## Given request
Continue the interview about web API design, picking up after its final answer.
>> begin Passage provided
1. Mike, can you tell us a little bit about yourself?
Yes. I work with a company named Layer 7 Technologies, which is based out of Vancouver. We just recently merged with CA, so we are really excited about that. My job title is Principal API Architect. It’s a title they made up for me but the coolest thing is my job description is to help people build great web APIs. So we have a thing at Layer 7 we call the API Academy: Ronnie Mitra, Alex Gaber, Matt McLarty and I work on providing guidance, gathering research and disseminating it. So, it’s all about helping people build really cool interfaces for the web.
Yes. In a really general sense, we have a contract, even in a CRUD style API the contract is “I’ll give you a URL and then you can do these possible things with it”. In SOAP we had a much more extensive contract, we had the WSDL contract which listed a set of functions and arguments, and their types and the kind of return values. So we are used to contracts. In the hypermedia style, our contract is the type of media itself, “when I send you a message, here are the things you can do: you can create a form, you can follow a link and so on and so forth.
”
No matter what we do in communications, whether it’s for machine-to-machine or humans-to-machine we definitely are going to have contracts. I think the real challenge is figuring out what kind of contract and what contracts are effective over the long term and usually that’s a contract that is not overly stringent. A contract that lets the system add new features or change features without actually breaking the contract: I think that’s the big challenge that we work on.
>> end Passage provided
>> begin Supplied data
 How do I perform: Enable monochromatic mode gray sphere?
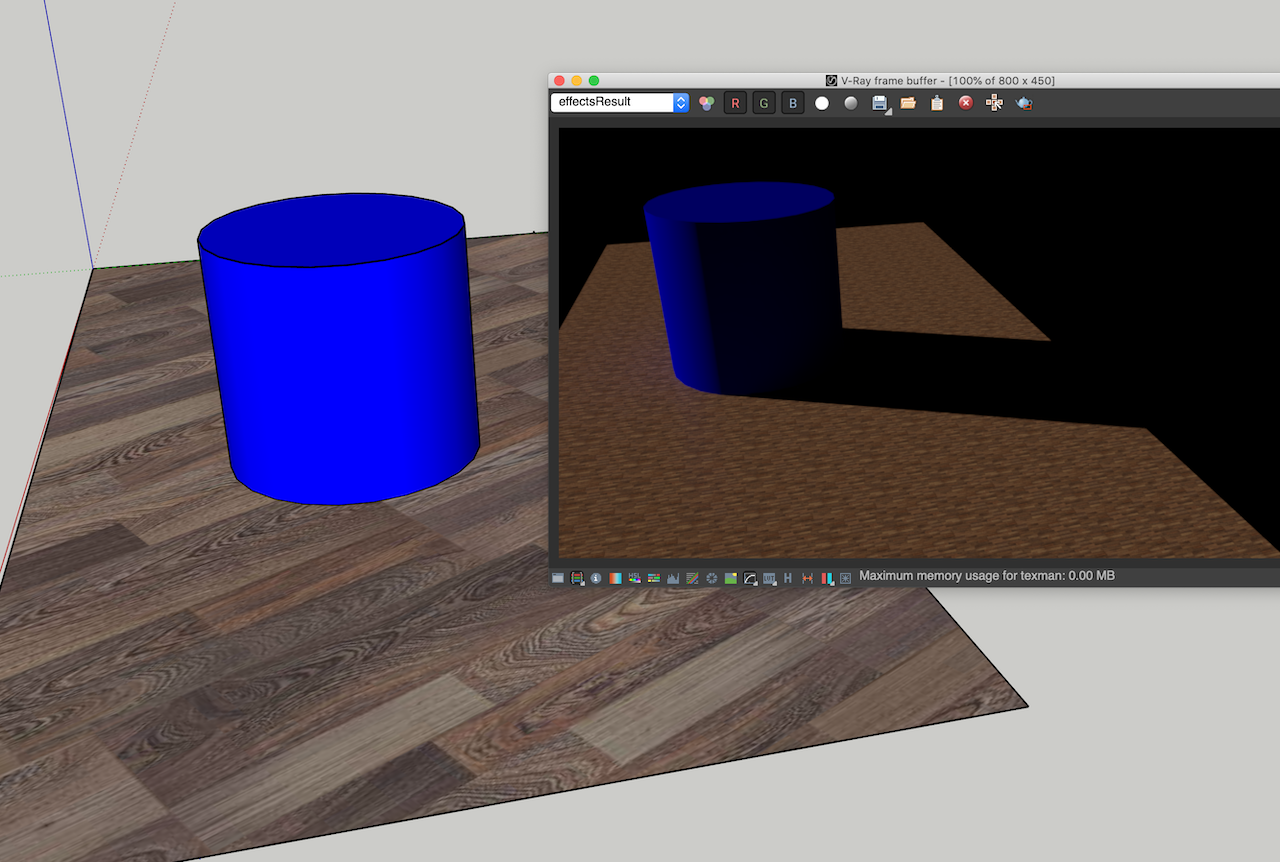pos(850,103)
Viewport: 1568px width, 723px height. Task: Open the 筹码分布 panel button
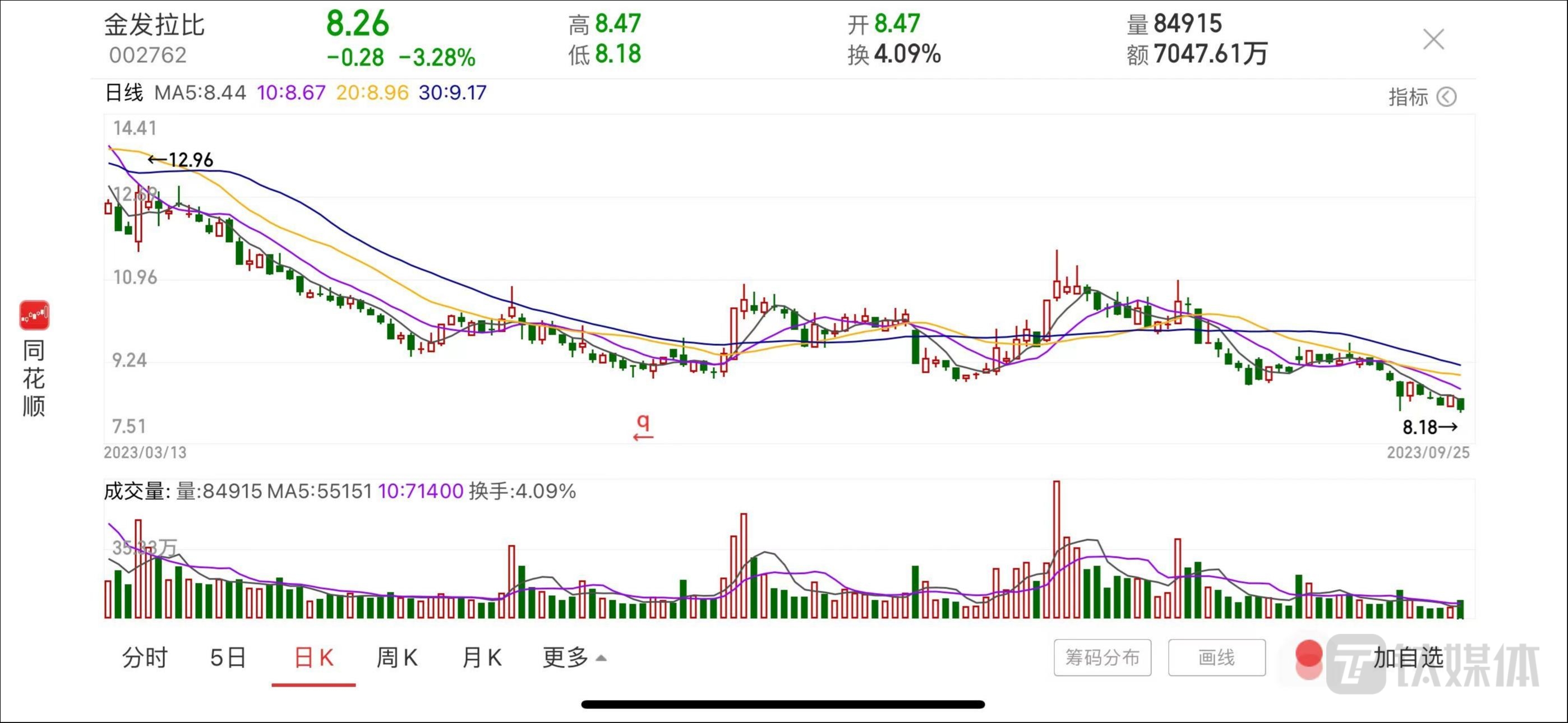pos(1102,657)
>> end Supplied data
## The output
Swagger - or other products like it, like I/O Docs, or APIary.io which we actually integrate with at Layer 7 – these are all attempts to create documentation modeling for an API which we can present sort of as a contract. What I am finding really fascinating is as Ronnie and Alex and I work with customers, we’re finding that when we watch people work, we watch developers work, they don’t often look at documentation unless they have to. So, one of the things that I am finding very interesting is how to figure out how to create ways to communicate developers’ information without having them read lots and lots of material, so we are trying to create usable APIs.
Anybody who works with VisualStudio or Eclipse they know about system dot, they type system dot and then they get a bunch of features that’s a usable interface. When I am using your CRUD style I can do API.example.com and I hit enter and I get something back then there’s links and I can follow those links and I can change the URL. So, I think all these documentation things try to solve some of those problems and I think what I find interesting are ways to reduce the amount of reading someone has to do before they are effective with your API. So, I think Swagger is filling a need, but I think there may be other ways to do that.
4. How important is affordance in system-to-system integration scenarios?
When you are talking machine-to-machine you need to create affordances that machines understand. To us a link, a search box, those are all affordances for humans, but they may not be really clear for machines. So, when you start working with machines, we start to do some things where we design a different kind of media type or a different kind of message model that’s focused more on machines than humans. We definitely use them, we use them every day.
One of the things I have discovered over the last years is whatever information I don’t put inside a response or a message I may have to put in source code and actually have to code into clients. The more information I can include in the message, the less code and the more opportunity for that thing to change over time, so I think what we are going to find are more and more affordance based message design over the next couple of years. We’ve had this thing called media type registration and in the last two years we’ve had more media type registrations that have in-message affordances in the last two years than we’ve had in the previous ten. So I think a lot of people are hitting on this idea that affordances are really important.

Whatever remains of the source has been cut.